----- Entries supplied -----
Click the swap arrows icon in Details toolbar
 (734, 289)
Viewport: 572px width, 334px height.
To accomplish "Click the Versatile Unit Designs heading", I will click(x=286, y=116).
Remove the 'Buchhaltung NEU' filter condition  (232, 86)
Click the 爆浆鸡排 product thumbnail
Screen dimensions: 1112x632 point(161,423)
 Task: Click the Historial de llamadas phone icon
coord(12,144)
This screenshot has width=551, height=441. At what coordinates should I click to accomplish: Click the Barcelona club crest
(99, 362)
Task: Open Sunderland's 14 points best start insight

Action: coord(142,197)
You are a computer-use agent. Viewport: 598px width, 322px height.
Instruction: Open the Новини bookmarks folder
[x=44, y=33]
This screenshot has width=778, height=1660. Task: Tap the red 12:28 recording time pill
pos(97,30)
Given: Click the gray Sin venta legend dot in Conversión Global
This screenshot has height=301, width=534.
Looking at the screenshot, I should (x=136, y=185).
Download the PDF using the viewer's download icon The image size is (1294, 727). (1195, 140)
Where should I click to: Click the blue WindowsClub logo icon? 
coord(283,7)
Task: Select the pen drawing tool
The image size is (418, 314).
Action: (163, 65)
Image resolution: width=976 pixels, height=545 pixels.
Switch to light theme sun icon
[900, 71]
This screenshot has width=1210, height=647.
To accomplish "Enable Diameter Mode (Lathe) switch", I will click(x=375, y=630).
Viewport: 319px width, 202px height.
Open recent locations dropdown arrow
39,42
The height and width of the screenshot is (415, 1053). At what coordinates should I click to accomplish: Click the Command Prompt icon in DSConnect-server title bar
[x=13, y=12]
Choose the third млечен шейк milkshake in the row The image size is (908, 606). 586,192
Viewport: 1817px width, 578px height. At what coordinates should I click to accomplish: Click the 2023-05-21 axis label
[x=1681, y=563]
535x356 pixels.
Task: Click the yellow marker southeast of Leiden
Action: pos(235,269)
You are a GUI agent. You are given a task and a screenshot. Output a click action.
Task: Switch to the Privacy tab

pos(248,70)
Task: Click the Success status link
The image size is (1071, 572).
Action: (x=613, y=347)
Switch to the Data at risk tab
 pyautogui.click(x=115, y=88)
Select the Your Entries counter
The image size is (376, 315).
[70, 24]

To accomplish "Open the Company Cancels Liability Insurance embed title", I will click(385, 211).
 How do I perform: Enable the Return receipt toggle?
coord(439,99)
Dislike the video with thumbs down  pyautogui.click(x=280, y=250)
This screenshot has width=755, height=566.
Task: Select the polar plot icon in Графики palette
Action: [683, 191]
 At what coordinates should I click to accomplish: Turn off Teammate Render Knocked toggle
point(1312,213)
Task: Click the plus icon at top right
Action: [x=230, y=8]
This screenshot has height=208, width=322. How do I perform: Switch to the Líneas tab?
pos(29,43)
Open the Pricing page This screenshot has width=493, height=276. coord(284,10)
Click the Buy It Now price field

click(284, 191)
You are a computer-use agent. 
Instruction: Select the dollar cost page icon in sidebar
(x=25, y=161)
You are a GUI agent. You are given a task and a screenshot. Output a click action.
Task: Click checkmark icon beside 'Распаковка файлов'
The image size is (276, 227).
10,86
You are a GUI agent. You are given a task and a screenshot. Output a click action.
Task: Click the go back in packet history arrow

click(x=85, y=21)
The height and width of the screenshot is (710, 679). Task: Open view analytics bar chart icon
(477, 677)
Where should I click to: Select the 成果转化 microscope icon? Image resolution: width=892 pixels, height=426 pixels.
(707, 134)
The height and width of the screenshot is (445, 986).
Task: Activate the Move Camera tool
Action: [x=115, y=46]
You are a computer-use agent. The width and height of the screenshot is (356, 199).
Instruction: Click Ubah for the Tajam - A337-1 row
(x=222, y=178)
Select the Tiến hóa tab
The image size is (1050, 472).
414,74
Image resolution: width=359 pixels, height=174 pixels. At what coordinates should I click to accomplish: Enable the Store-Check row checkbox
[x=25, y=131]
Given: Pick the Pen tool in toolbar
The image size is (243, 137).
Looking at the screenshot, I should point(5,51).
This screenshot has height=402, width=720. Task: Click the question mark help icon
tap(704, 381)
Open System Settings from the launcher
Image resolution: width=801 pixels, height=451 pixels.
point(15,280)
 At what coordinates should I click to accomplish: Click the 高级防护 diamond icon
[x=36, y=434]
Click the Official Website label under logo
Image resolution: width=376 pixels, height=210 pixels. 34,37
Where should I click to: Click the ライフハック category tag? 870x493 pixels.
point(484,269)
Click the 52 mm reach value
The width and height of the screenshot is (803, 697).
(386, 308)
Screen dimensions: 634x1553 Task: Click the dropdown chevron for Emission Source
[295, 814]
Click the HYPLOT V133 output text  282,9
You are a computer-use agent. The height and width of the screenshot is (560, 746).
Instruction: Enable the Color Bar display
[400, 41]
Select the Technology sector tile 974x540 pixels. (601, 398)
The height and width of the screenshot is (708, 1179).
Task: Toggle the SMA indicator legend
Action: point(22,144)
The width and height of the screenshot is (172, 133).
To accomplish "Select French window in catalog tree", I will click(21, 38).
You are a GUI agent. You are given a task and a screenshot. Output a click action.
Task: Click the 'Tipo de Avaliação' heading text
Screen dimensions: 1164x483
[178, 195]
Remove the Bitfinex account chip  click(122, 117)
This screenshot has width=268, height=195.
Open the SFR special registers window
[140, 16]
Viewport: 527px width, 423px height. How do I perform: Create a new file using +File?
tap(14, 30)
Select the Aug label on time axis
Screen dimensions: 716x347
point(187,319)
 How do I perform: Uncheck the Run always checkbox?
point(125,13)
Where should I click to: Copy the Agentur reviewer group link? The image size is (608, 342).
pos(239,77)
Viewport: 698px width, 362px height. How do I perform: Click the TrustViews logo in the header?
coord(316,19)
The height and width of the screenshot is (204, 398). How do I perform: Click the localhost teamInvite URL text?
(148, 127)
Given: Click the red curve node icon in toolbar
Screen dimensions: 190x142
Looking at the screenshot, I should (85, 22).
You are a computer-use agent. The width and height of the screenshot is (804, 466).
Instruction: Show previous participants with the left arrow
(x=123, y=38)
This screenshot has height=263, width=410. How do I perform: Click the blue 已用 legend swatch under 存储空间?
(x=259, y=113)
-----
> Task prompt:
Which lines of the data contain the string "Remove"? Copy each one.

> Your solution:
Remove the 'Buchhaltung NEU' filter condition  (232, 86)
Remove the Bitfinex account chip  click(122, 117)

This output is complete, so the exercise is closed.